_PROBLEM TO WORK ON:_ All that is needed is the lines from the one containing "This screenshot has height=690, width=411." through the end of the listing, printed exactly, with no pictures among them.

_MATERIAL FOR THIS TASK:_
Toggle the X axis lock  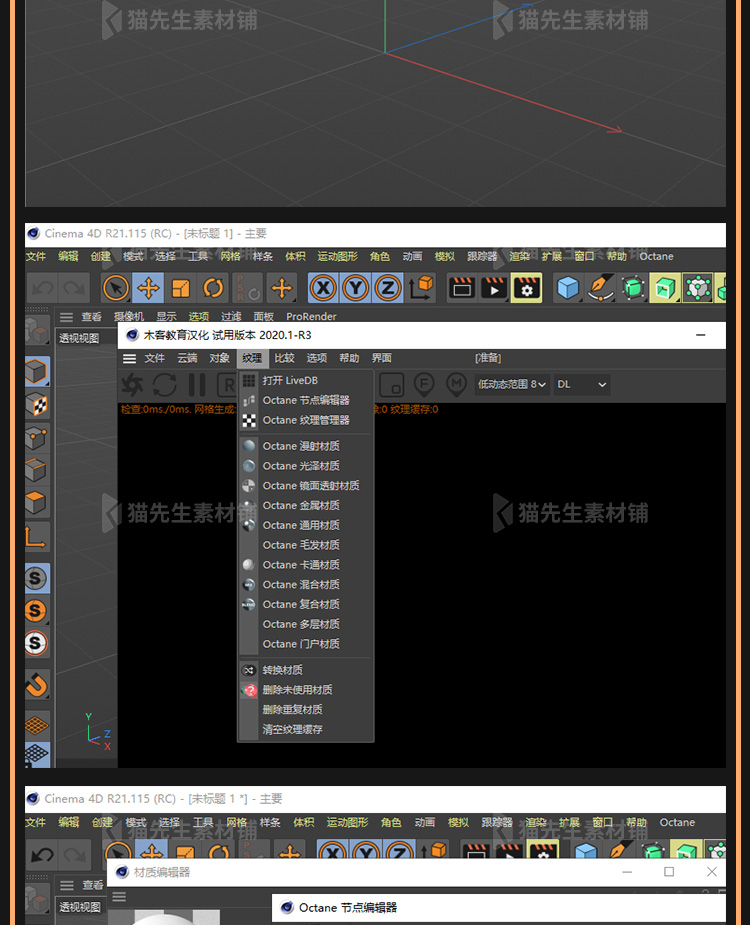coord(323,289)
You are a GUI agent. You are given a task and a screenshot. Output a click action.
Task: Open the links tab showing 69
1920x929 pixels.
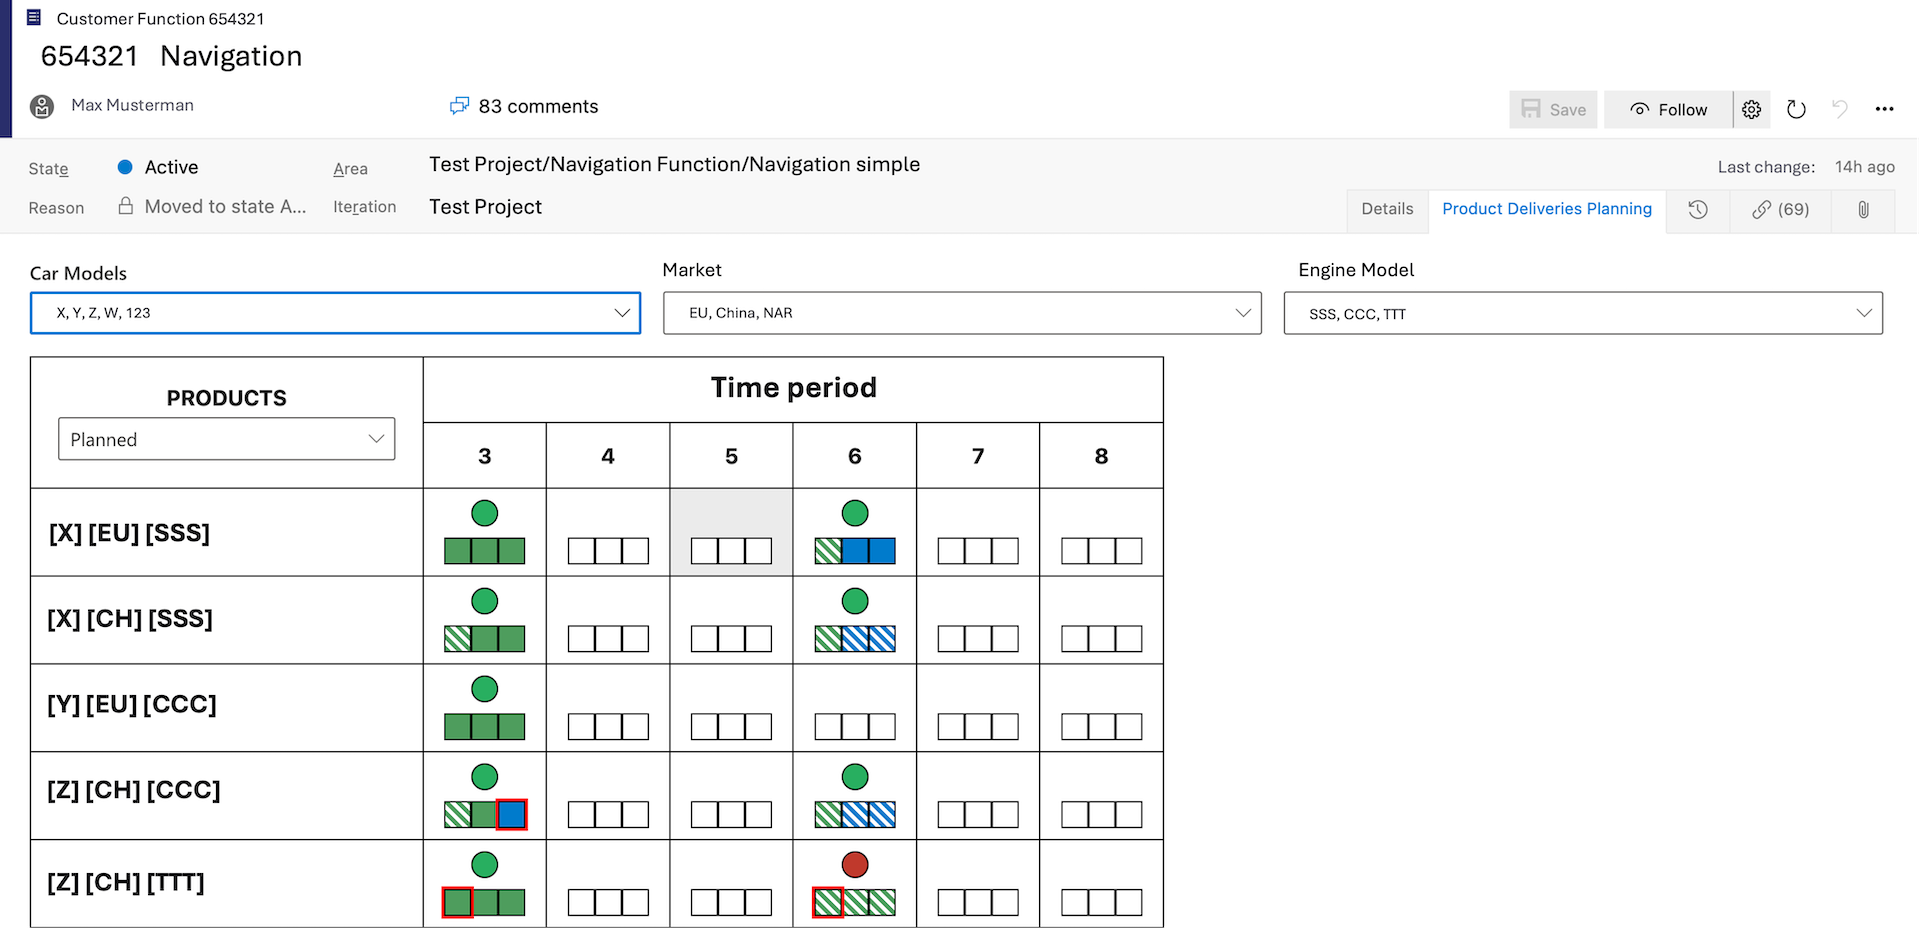coord(1780,210)
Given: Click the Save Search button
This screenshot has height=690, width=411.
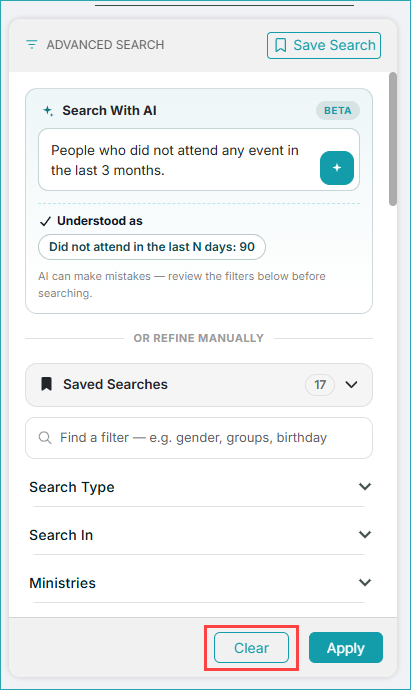Looking at the screenshot, I should [324, 45].
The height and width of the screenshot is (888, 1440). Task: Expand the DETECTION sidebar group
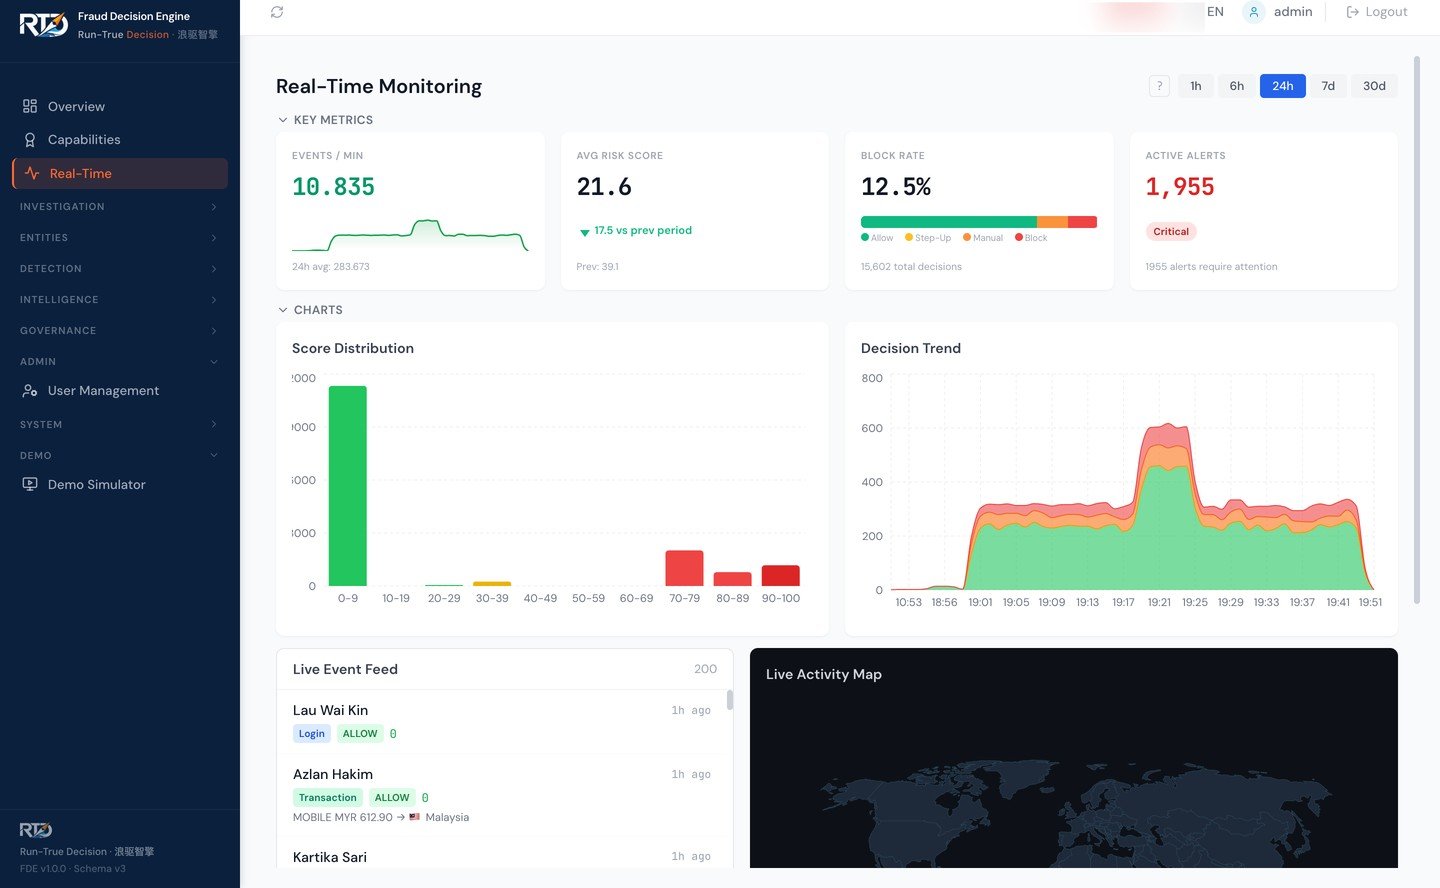coord(118,268)
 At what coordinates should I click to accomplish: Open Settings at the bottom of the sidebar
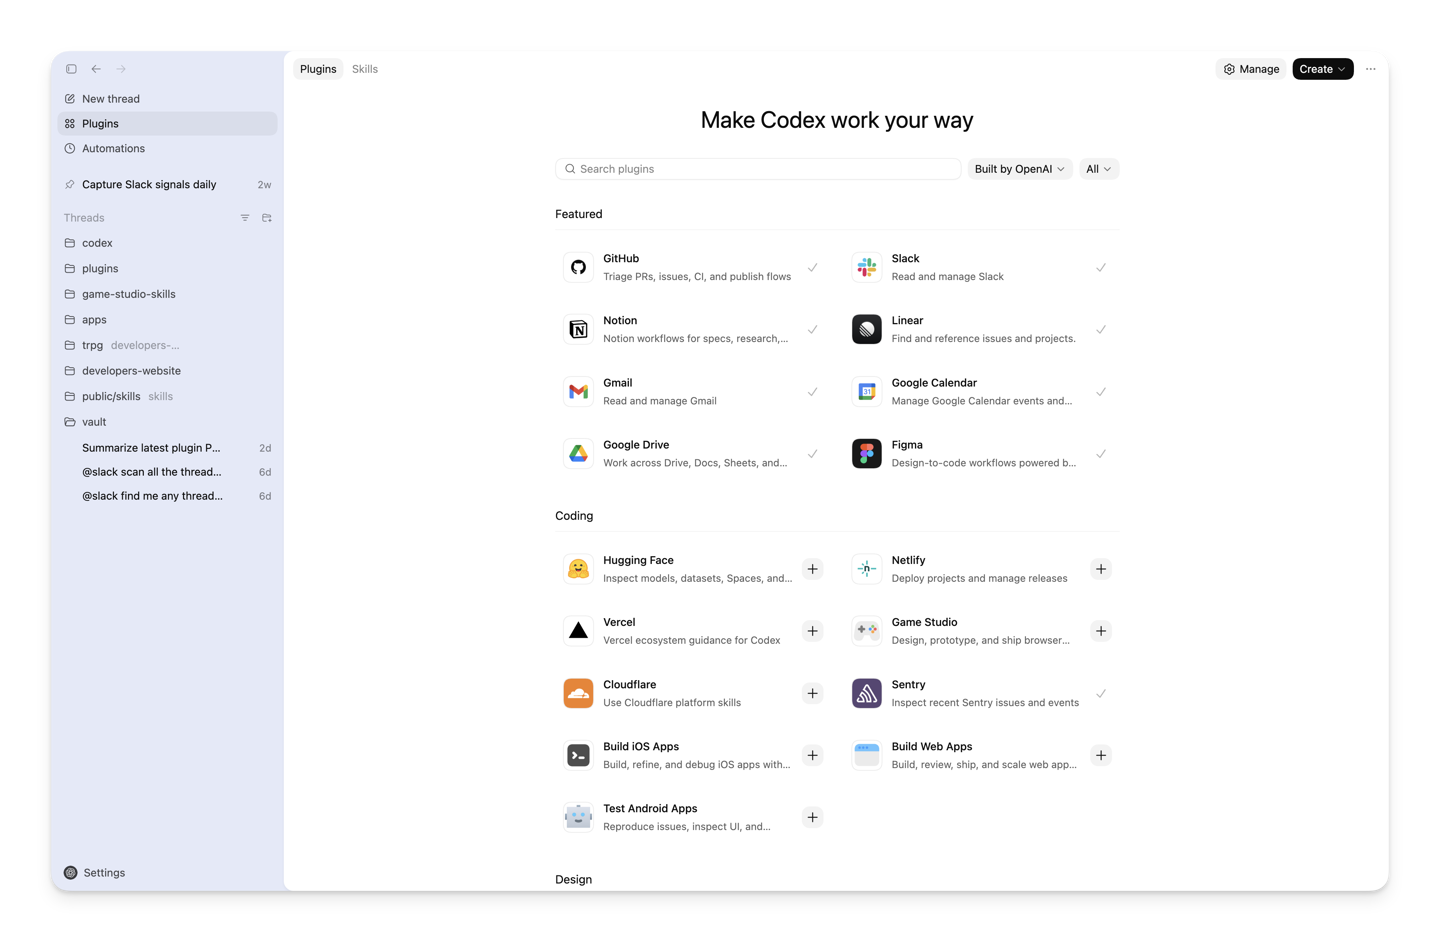(x=103, y=872)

_REPLY TO THE EXERCISE:_
This screenshot has height=690, width=411.
Looking at the screenshot, I should [324, 45].
The height and width of the screenshot is (888, 1440). Task: Expand the DETECTION sidebar group
coord(118,268)
 At what coordinates should I click to accomplish: Open Settings at the bottom of the sidebar
(x=103, y=872)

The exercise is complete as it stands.